How to tempt a candidate?
However, to make such an assessment, managers must be willing to change jobs. In the current reality, when organizations strive to protect their resources, strengthen structures not only to make up for the previous year but also to build a competitive advantage, persuading valued and battle-tested individuals is very difficult at every organizational level. For managers to engage in discussions, they must see the added value for themselves early in the conversations. Each such change should be associated with a development perspective – a promotion, greater responsibility, or a salary increase. Even then, managers carefully calculate the risk of changing jobs. They are aware of the need to build their position in a new organization, establish relationships with the team, enter an environment that is unfamiliar, and, given the uncertainty associated with concerns about the pandemic situation, the prospective employer must have hidden aces up their sleeve.
In the case of technological roles, these often involve modern technologies that provide an opportunity for improvement. For roles more related to working with teams, flexibility in choosing work methods is a key attraction. Sometimes, the magnet can be a boss who is either an authority in the industry or with whom there is proverbial chemistry. For many managers, it is essential to demonstrate a long-term perspective, such as development opportunities at the international level. It happens that the work mode is very important for managers – some prefer to have the team in the office, others favor remote work, while some find a hybrid model ideal. Of course, the organizational framework is always set by the company, but if work standards have not yet been established or are already causing opposition in the current workplace, this is an advantage and an opportunity for change. However, due to the ongoing hybrid or remote work mode in many places, negative motivation is less effective, at least for now. It seems that job security and the position built in the current company are strong factors limiting the desire for change.

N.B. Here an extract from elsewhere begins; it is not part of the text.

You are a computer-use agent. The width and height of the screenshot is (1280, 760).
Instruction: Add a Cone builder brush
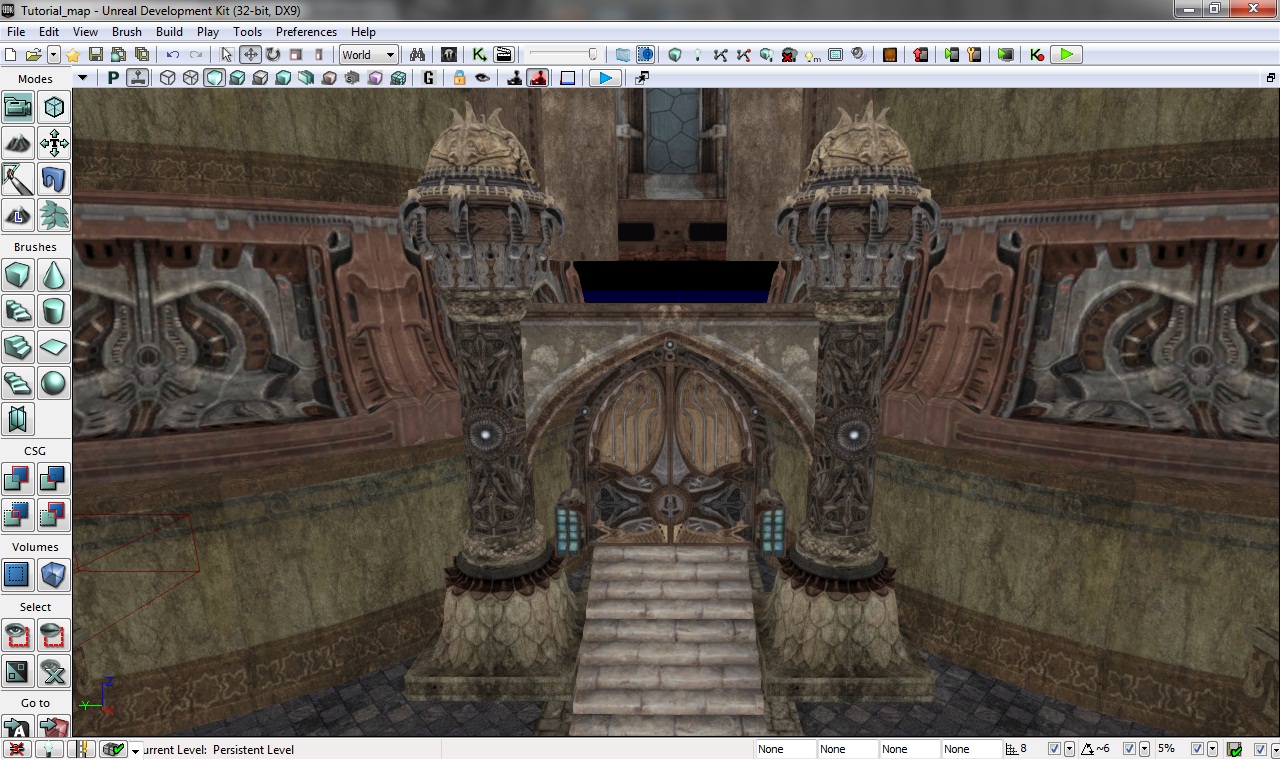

So, how to persuade managers to change? Perhaps the most important thing is to find out what motivates the candidate to change or what can stimulate this motivation. Examining factors that could lead a manager to decide to change is crucial to prevent the emergence and acceptance of counteroffers from the current employer – which has recently become a plague in recruitment processes. Everyone is trying to protect their resources, and good managers are the most valuable resource. Therefore, organizations should also demonstrate flexibility and an individual approach to each manager they want to attract, provided they do not offer dream proposals.